_READING TEXT_.
....

Fewer commit conflicts meaning the tables representing column families are 
updated independently, rather than having to serialize commits to a single 
table. Perhaps with a wide table solution the commit logic could be enhanced to 
support things like concurrent overwrites to independent column families, but 
it seems like it would be fairly involved.


> On May 29, 2025, at 7:16 PM, Steven Wu <stevenz...@gmail.com> wrote:
> 
> Bryan, interesting approach to split horizontally across multiple tables. 
> 
> A few potential down sides
> * operational overhead. tables need to be managed consistently and probably 
> in some coordinated way
> * complex read
> * maybe fragile to enforce correctness (during join). It is robust to enforce 
> the stitching correctness at file group level in file reader and writer if 
> built in the table format.
> 
> > fewer commit conflicts
> 
> Can you elaborate on this one? Are those tables populated by streaming or 
> batch pipelines?
> 
> On Thu, May 29, 2025 at 5:03 PM Bryan Keller <brya...@gmail.com 
> <mailto:brya...@gmail.com>> wrote:
>> Hi everyone,
>> 
>> We have been investigating a wide table format internally for a similar use 
>> case, i.e. we have wide ML tables with features generated by different 
>> pipelines and teams but want a unified view of the data. We are comparing 
>> that against separate tables joined together using a shuffle-less join (e.g. 
>> storage partition join), along with a corresponding view.
>> 
>> The join/view approach seems to give us much of we need, with some added 
>> benefits like splitting up the metadata, fewer commit conflicts, and ability 
>> to share, nest, and swap "column families". The downsides are table 
>> management is split across multiple tables, it requires engine support of 
>> shuffle-less joins for best performance, and even then, scans probably won't 
>> be as optimal.
>> 
>> I'm curious if anyone had further thoughts on the two?
>> 
>> -Bryan
>> 
>> 
>> 
>>> On May 29, 2025, at 8:18 AM, Péter Váry <peter.vary.apa...@gmail.com 
>>> <mailto:peter.vary.apa...@gmail.com>> wrote:
>>> 
>>> I received feedback from Alkis regarding their Parquet optimization work. 
>>> Their internal testing shows promising results for reducing metadata size 
>>> and improving parsing performance. They plan to formalize a proposal for 
>>> these Parquet enhancements in the near future.
>>> 
>>> Meanwhile, I'm putting together our horizontal sharding proposal as a 
>>> complementary approach. Even with the Parquet metadata improvements, 
>>> horizontal sharding would provide additional benefits for:
>>> More efficient column-level updates
>>> Streamlined column additions
>>> Better handling of dominant columns that can cause RowGroup size imbalances 
>>> (placing these in separate files could significantly improve performance)
>>> Thanks, Peter
>>> 
>>> 
>>> 
>>> Péter Váry <peter.vary.apa...@gmail.com 
>>> <mailto:peter.vary.apa...@gmail.com>> ezt írta (időpont: 2025. máj. 28., 
>>> Sze, 15:39):
>>>> I would be happy to put together a proposal based on the inputs got here.
>>>> 
>>>> Thanks everyone for your thoughts!
>>>> I will try to incorporate all of this.

....

_DATA FOR ANALYSIS_.
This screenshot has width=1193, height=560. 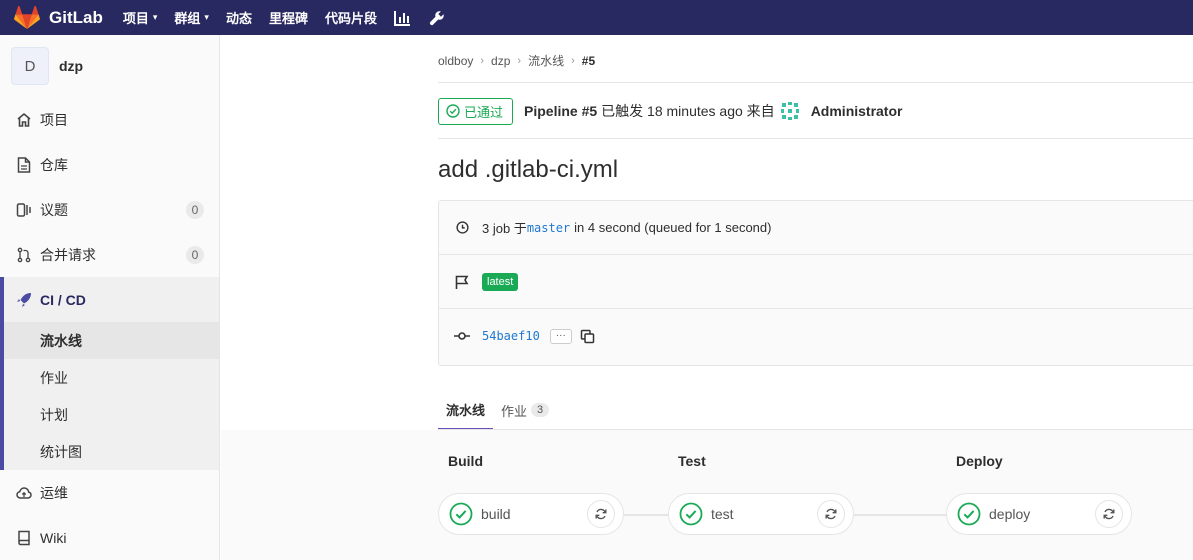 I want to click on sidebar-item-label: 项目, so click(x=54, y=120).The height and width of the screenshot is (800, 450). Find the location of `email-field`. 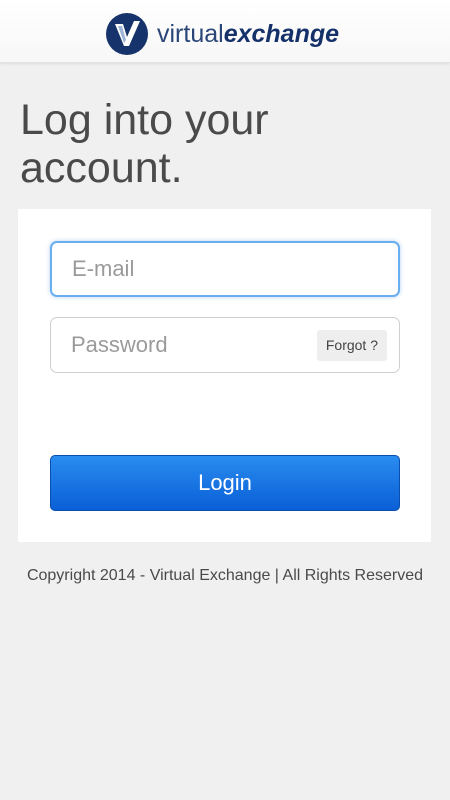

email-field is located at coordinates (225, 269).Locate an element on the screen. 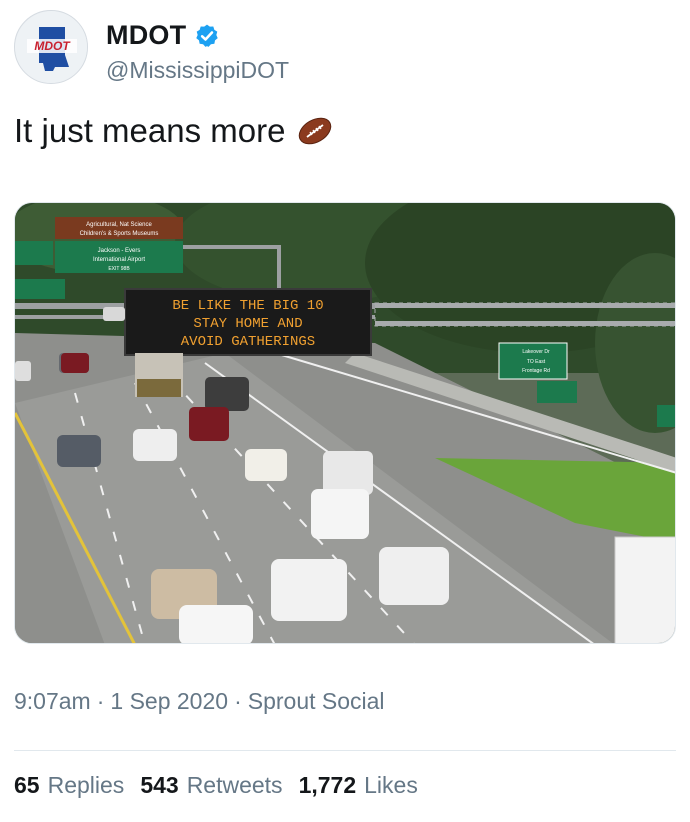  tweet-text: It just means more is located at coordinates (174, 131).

....

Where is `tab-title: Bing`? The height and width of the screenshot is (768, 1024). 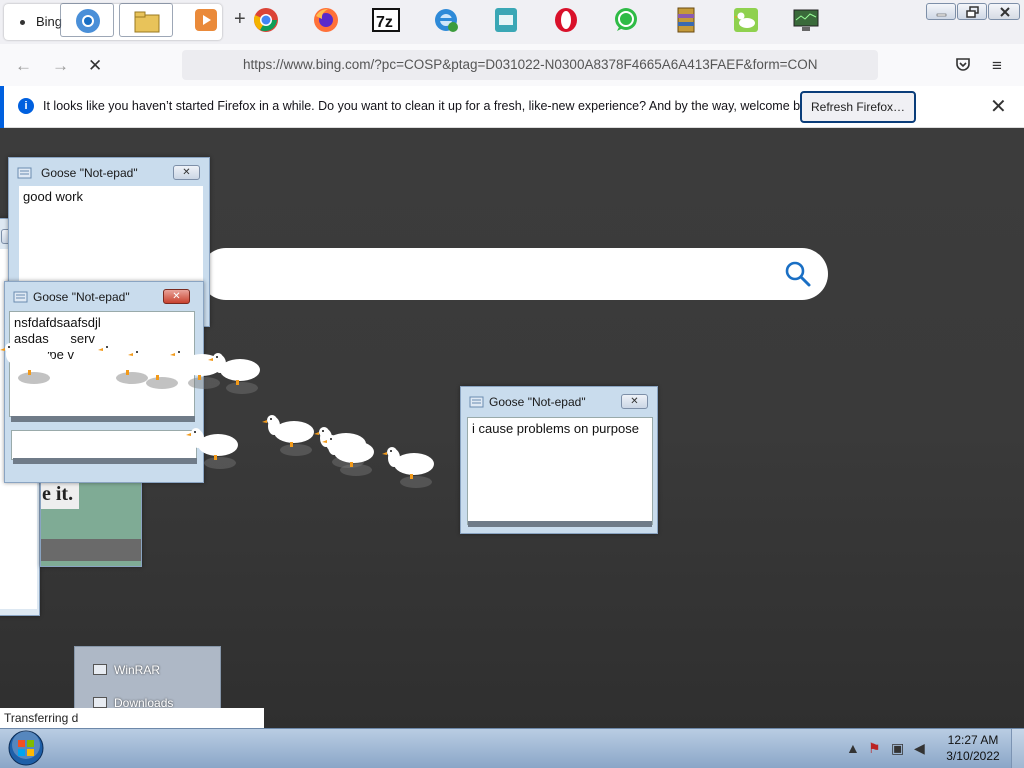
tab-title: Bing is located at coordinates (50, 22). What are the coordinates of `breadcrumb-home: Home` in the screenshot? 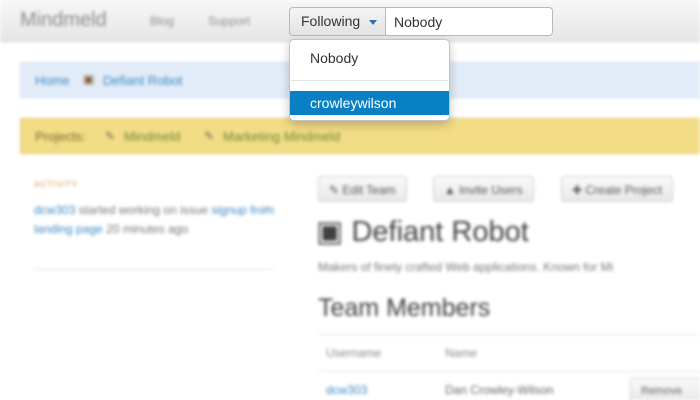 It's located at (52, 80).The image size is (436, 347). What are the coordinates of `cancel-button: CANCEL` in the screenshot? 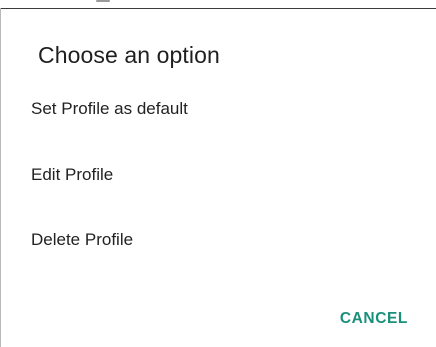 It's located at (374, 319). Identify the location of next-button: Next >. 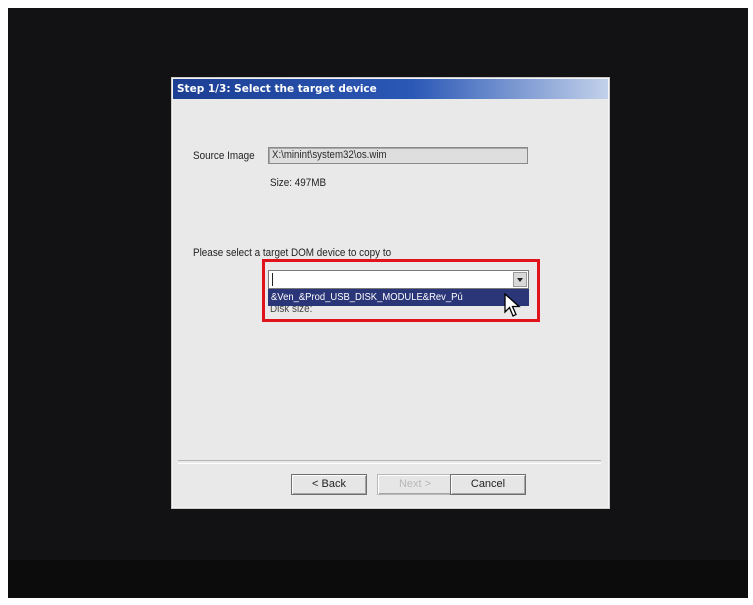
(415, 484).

....

_DESCRIPTION OF THE TASK_. Retype the stretch of the email thread on wide tables from "Fewer commit conflicts meaning" through "across multiple tables.".

_SOLVED EXERCISE_.
Fewer commit conflicts meaning the tables representing column families are 
updated independently, rather than having to serialize commits to a single 
table. Perhaps with a wide table solution the commit logic could be enhanced to 
support things like concurrent overwrites to independent column families, but 
it seems like it would be fairly involved.


> On May 29, 2025, at 7:16 PM, Steven Wu <stevenz...@gmail.com> wrote:
> 
> Bryan, interesting approach to split horizontally across multiple tables.